TORONTO - Animated adventure seeker SpongeBob SquarePants and digitized dancing queens Lady and Emi can help children more than double the amount of energy they burn while playing video games, a study has found.
The calorie-burn rate among 25 boys and girls playing activity-required titles, in which they were made to throw virtual bowling balls or dance, proved so dramatic that Mayo Clinic researchers concluded the games "might be considered for obesity prevention and treatment" programs.
"I would love to see kids going outside and playing ... but I don't think that they're suddenly just going to abandon video games and go back to that kind of active play," said Lorraine Lanningham-Foster, Mayo obesity researcher and study leader.
"I think it's clear that children can benefit, health-wise, from playing these more activity promoting games."
With the so-called global obesity epidemic and the popularity of youth gaming as their backdrop, researchers at the Minnesota-based clinic took 12 boys and 13 girls between the ages of eight and 12 and put them to the virtual test.
The results - showing that children burn more energy while playing activity-required video games than traditional, sedentary ones - may seem "pretty obvious," conceded Lanningham-Foster.
"We entered into the study assuming that the kids would burn more energy, more calories," she said. "We just didn't know to what extent. No one has really asked that question before."
The study, published in the latest issue of the medical journal Pediatrics, found when the children played a sedentary game they burned the same amount of calories as they would while sitting and watching TV.
The activity-required games - "Nicktoon's Movin"' for PlayStation 2 featuring SpongeBob and "Dance Dance Revolution Ultramix 2" for Xbox - saw the children expend more than twice that amount of energy. Some who played the dancing game almost tripled their calorie burn.
Although the research is based on titles that have been on the market for some time, last November's release of Nintendo's Wii system, which has a motion-sensing controller specifically for activity-required games, bodes well for young gamers, said Lanningham-Foster.
"I'm glad to see that there's more of these types of games on the market," she said.

- Supplied material:
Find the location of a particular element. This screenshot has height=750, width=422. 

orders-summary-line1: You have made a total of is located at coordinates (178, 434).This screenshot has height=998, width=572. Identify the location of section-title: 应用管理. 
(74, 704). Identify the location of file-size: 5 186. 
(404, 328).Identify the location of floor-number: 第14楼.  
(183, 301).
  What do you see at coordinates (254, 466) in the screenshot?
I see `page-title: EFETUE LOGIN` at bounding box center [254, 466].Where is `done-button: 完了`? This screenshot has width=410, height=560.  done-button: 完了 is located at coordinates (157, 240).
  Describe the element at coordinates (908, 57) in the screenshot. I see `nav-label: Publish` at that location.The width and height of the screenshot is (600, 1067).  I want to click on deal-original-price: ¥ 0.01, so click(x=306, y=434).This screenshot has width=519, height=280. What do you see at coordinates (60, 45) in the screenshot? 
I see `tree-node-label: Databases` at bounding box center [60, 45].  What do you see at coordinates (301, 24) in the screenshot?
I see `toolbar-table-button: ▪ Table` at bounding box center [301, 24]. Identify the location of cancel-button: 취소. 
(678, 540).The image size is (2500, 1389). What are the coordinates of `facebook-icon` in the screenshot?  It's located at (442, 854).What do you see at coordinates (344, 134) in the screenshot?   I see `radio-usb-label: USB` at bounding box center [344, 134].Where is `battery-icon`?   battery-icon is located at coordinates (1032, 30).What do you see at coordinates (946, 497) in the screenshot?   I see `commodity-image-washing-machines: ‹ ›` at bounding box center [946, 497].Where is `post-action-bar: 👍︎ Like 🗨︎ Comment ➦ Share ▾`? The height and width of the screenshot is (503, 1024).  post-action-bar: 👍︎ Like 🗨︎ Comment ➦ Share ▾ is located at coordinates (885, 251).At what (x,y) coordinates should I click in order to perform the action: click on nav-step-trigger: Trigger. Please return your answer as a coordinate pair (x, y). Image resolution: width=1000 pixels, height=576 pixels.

- What to produce:
According to the article on the video game study, which medical journal published the study? The records were taken from a different source than the article.

- Written solution:
Pediatrics